The latest example of this blatant feminist trolling by online publications: Laura Waters' article in The Guardian expressing why she's an "equalist" and not a feminist. Gigantic sigh.
Waters' thesis is basically that she's a scientist and that she believes other scientists should be judged on their work and not on their sex. Well, ok. I'm not going to argue with that, if that's her view... but I'm not really going to say that her idea is inherently anti-feminist, either. She's chosen to argue with some kind of strange straw man (straw woman?) feminist, seemingly laboring under the assumption that feminists want women to excel in the sciences merely because they have vaginas. More vaginas in labs, everyone! Isn't that one of the chief goals of feminism? As I understand it, anyway, feminism has many, many additional concerns aside from women in the sciences, causes like reproductive justice and autonomy, equal pay, and more. By limiting the definition of feminism to the belief that feminists think women should get awesome jobs just because they're women, Waters' essay shows that she's (willfully?) misunderstanding, even cherrypicking, what feminism actually is and actually does.

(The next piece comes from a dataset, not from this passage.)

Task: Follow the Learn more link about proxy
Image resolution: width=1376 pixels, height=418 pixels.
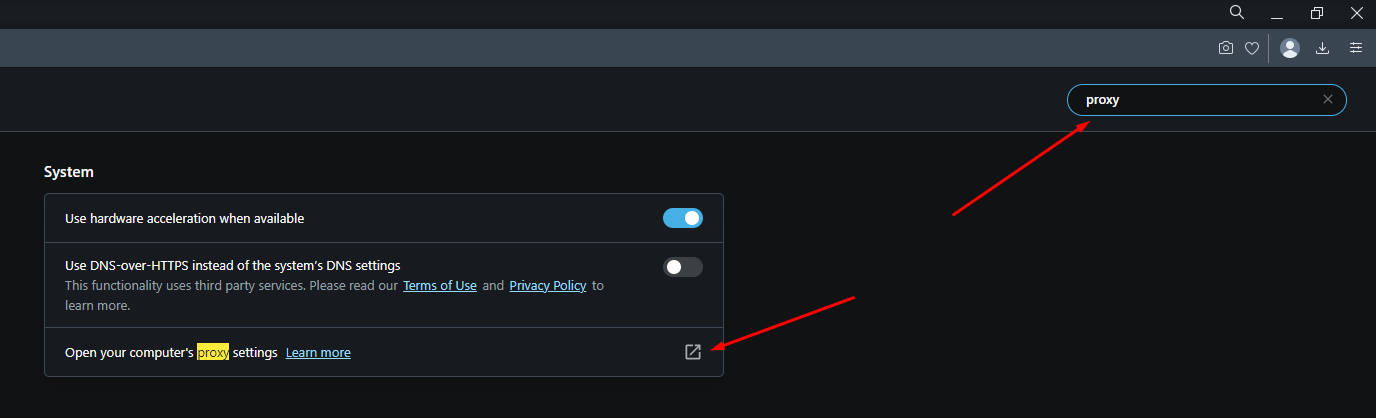Action: pyautogui.click(x=318, y=353)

Weirdly, Waters' goes on to assert over and over again that female scientists and academics need additional support to excel — from society, from their employers, and from their partners. She says, "Far more could still be done in universities to help encourage women to stay and succeed, some have childcare on campus, some have flexible working hours policies, yet lots of the women I know are still 'choosing' between a career and parenting rather than trying to do both, so clearly more support is needed." That actually sounds like a pretty feminist viewpoint, no?
Waters continues, "...there is still far from equal gender representation in academia, especially in subjects such as chemistry and engineering. I am fully devoted to promoting science to women as a great career choice and I honestly believe we need more women at all levels in science, but that is because I am an 'equalist', not a feminist."
So, OK. She believes that there should be equal representation of men and women in the sciences, she believes that female professionals need support, and she thinks that programs like Athena Swan (which is devoted to advancing women's careers in STEM academia) are necessary. Yet she's not a feminist?
And thus, I come back to my original point, which is that articles like Waters' are not intended to further the discourse about what feminism is or what it means to be a feminist in today's world. Waters' essay clearly hinges on her own personal preference for the word "equalist" rather than "feminist," rather than any real disconnect from the goals and ideologies of mainstream feminism. (Waters' reluctance to use the term feminist when it seems pretty clear that that's what her beliefs are in line with is a topic for another post entirely).
Basically, Waters' essay is another rock tossed into the pool of online feminist arguing, meant to disturb the surface for a few days, not to actually generate meaningful discussion or set forth a viewpoint that's radical or challenging. It's a poorly-disguised excuse to get people talking, writing rebuttal posts (Hey, like this one! Guess it worked!) and tweeting the link in outrage.
And that's why I'm so damn tired of essays like Waters'. Hers is particularly pointless and transparent in terms of its goals and its scope, that's true. Still, it's far from the first of its kind and it certainly won't be the last.
Maybe I'm wrong. Maybe all these "Is she a feminist or isn't she?" and "Here's my controversial brand of feminism/not feminism" essays are really and truly meant to contribute to the larger cause of advancing women's rights in our society. Maybe they actually do it, too. I can't say for sure whether the rhetoric is effective or whether it's just that: rhetoric.
Either way, there's a lot of feminist work to be done that doesn't involve manufactured online controversy. Look at Texas, Ohio, North Carolina, and other states where women's reproductive rights are under attack. Women and minorities are still vastly underrepresented in the media, anti-rape posters are being illegally revised in Canada, and Chinese women's rights activist Ye Haiyan has been forced out of her home. We feminists can't fix everything, but it's becoming obvious that engaging in faux feminist feuding online isn't going to fix anything.